A dor e a mágoa chegam, entram sem nos pedir licença e ficam sem perguntar se a queremos como nossas companheiras silenciosas.
Não são exatamente iguais. A dor é afiada e corta por dentro. Ela nos rasga, ora parece que é feita de vidro moído, ora parece um punhal. Ela tem urgência de ser sentida. Sem cerimônia, como uma luz fria interrompe nosso sono ou nosso café da manhã. A mágoa é surda, não se importa com o que é dito para ela e fica persistindo como aquela ferida que não foi cuidada e o processo inflamatório se instalou. A mágoa não é urgente como a dor; é morna e tem paciência. Senta conosco na mesa do café da manhã, nos acompanha no banho, deita-se ao lado na cama e fica sem falar, sem reclamar. Ora ou outra lateja baixinho para que não a esqueçamos e a deixe ir embora.
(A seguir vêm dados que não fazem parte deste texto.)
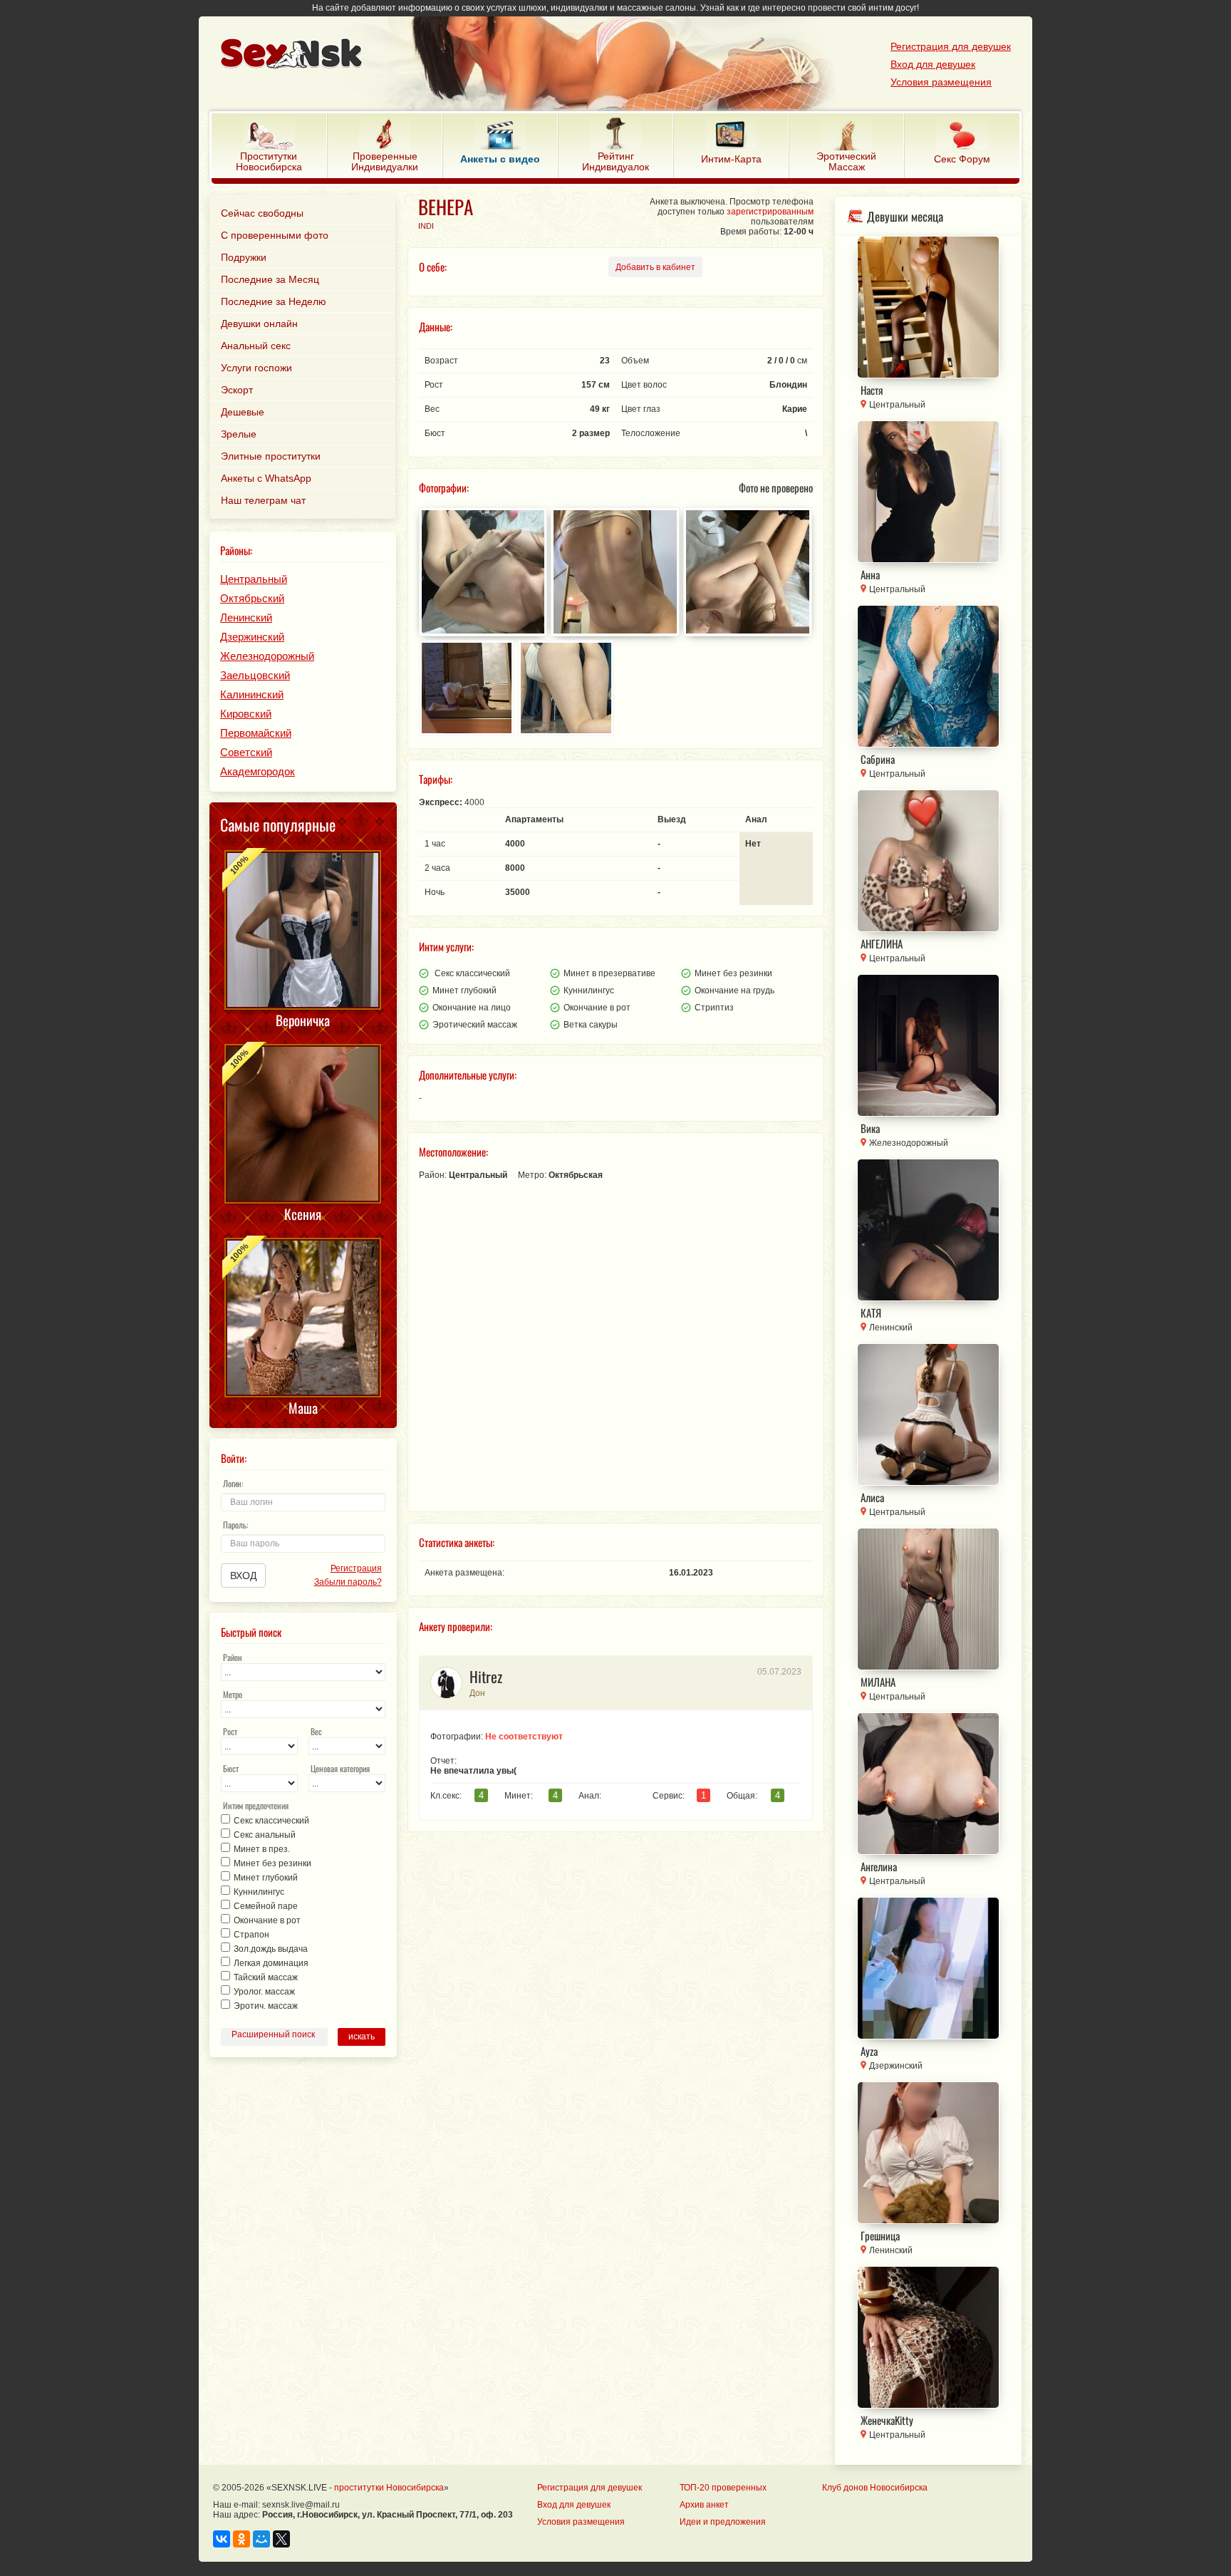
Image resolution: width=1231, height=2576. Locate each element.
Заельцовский (255, 675)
Algumas pessoas dizem que, nesses momentos, elas se confundem ao dançar juntas bem diante da nossa cara. Daí nós nos perguntamos: será esta pontada no peito a dor nova ou a mágoa antiga? Mas, será que isso importa?
No meu caso, não sei exatamente a resposta. Sei que as cores parecem distantes, como se tivesse uma película entre elas e meus olhos. Isso deforma e distorcer a paisagem de tudo o que antes me era familiar e íntimo. É como se o mundo tivesse perdido sua própria substância. O gosto das coisas parecem diferente e se dissolvem na língua. O canto dos pássaros soa distante. É como se a vida agora se resumisse a um eco e o ato de respirar tenha se tornado um esforço; como se o ar fosse pesado.
O pior de tudo é a dúvida que se instala, a pergunta que fica. Será que a alegria vai voltar a preencher meus dias? Será que eu ainda sei rir, sem que pareça uma traição a essa coisa que me machuca?
Imagine essa ideia louca: acreditar que amar novamente seja uma traição a dor e a mágoa de tudo que aconteceu um dia. Sabe… essas coisas povoam minha cabeça às vezes. Mas, cheguei a conclusão que, se somos capazes de sentir a dor e a mágoa, é por ainda sermos capazes de amar, pois ainda estamos vivos.
Isso deve ser o que mais importa.
Ah, e o tempo não apaga nada. Isso é uma grande mentira. Ele apenas passa. Cabe a nós, com o passar do tempo, aprender a carregar nossas memórias e a tratar as nossas cicatrizes não como marcas da fraqueza e sim da resistência.
Com o tempo, aprendemos que curar-se não é sinônimo de esquecer e descobrimos que nosso peito é maior do que pensávamos. Nele cabe muitas coisas, até mesmo a possibilidade de sentir a alegria de novo.
No fim, quiçá a cura seja isso: transformar dor em sabedoria; e mágoa, em uma forma de compaixão.